Until we study the gospel, the scriptures, church history, genealogy, and history out of the “best books” we have nothing to remember, retain, recall. Through study, pondering, and prayer we learn about the gospel, and then we are invited to live the gospel daily using all of the tools and resources that have been provided for us.

The Remembrance Formula

After analyzing these three aspects of remember, 1) recall, 2) retain, and 3) study, we are able to put them all together and learn a critical formula for safely navigating mortality and returning to God.

The formula is to first, acquire knowledge by study, pondering, and prayer, second, always retain in remembrance that knowledge, and third, when we forget and sin then we must recall that knowledge and repent.

Consider this: In the word and concept remember we find the entire plan of salvation.

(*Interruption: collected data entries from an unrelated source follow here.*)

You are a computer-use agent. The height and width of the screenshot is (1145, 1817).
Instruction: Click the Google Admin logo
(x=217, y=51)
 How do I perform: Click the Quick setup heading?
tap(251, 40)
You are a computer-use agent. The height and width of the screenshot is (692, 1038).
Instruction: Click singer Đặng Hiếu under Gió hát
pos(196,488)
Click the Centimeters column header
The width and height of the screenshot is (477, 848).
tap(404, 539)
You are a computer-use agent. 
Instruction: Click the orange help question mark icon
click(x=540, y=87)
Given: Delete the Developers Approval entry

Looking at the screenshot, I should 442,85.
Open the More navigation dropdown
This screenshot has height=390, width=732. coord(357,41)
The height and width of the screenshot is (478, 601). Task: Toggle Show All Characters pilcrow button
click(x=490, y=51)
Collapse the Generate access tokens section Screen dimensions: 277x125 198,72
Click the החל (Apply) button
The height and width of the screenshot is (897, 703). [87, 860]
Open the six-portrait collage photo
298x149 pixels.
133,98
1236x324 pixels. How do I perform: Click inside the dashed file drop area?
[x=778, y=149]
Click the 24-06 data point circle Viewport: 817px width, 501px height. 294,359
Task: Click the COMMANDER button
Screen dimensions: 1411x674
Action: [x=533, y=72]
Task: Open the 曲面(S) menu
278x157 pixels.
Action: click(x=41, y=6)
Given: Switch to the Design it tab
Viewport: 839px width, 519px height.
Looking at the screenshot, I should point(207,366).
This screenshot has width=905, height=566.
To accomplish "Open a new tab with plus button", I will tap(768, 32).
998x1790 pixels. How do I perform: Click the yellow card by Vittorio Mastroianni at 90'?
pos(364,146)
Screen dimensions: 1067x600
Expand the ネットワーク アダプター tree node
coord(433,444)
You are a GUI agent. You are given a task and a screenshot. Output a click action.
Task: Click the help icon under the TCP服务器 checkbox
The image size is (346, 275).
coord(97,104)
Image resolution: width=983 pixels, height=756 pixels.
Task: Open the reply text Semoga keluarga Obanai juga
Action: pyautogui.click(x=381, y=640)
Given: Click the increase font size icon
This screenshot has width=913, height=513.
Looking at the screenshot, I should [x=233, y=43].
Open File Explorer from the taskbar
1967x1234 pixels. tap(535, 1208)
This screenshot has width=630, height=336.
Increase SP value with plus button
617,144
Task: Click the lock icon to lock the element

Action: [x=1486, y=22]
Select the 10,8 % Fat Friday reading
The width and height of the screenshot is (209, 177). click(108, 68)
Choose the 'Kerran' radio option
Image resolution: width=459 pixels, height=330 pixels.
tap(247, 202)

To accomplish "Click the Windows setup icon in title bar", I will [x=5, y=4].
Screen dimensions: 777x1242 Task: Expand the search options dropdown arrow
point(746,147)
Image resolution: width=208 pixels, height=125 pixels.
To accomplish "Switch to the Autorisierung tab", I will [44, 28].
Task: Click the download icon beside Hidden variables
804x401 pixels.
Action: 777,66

Implicit in this formula are duties of Man and reciprocal duties of God. It is our job to study, to put things into our mind in order that we might have anything to remember in the first place. It is His job then to, as we learn in the book of John, “bring all thing to our remembrance” by the gift of the Holy Ghost.

When we have forgotten the gospel and become prideful and sinful, it is our job to recall what we have forgotten and to repent. When we have repented, it is His job to forgive us and make us whole and clean; if we remember His gospel, He will forget our sins.

As we learned from Elder Marlin K. Jensen, “Coming unto Christ and being perfected in Him is…the ultimate purpose of all remembering.”

Let us study the life of Christ, learn of him, then retain a remembrance of Him by always being in the right time at the right place and fulfilling all of our church duties, and then, if we forget at times, to quickly recall and repent.

As King Benjamin taught:
“…this much I can tell you, that if ye do not watch yourselves, and your thoughts, and your words, and your deeds, and observe the commandments of God, and continue in the faith of what ye have heard concerning the coming of our Lord, even unto the end of your lives, ye must perish. And now, O man, remember, and perish not.”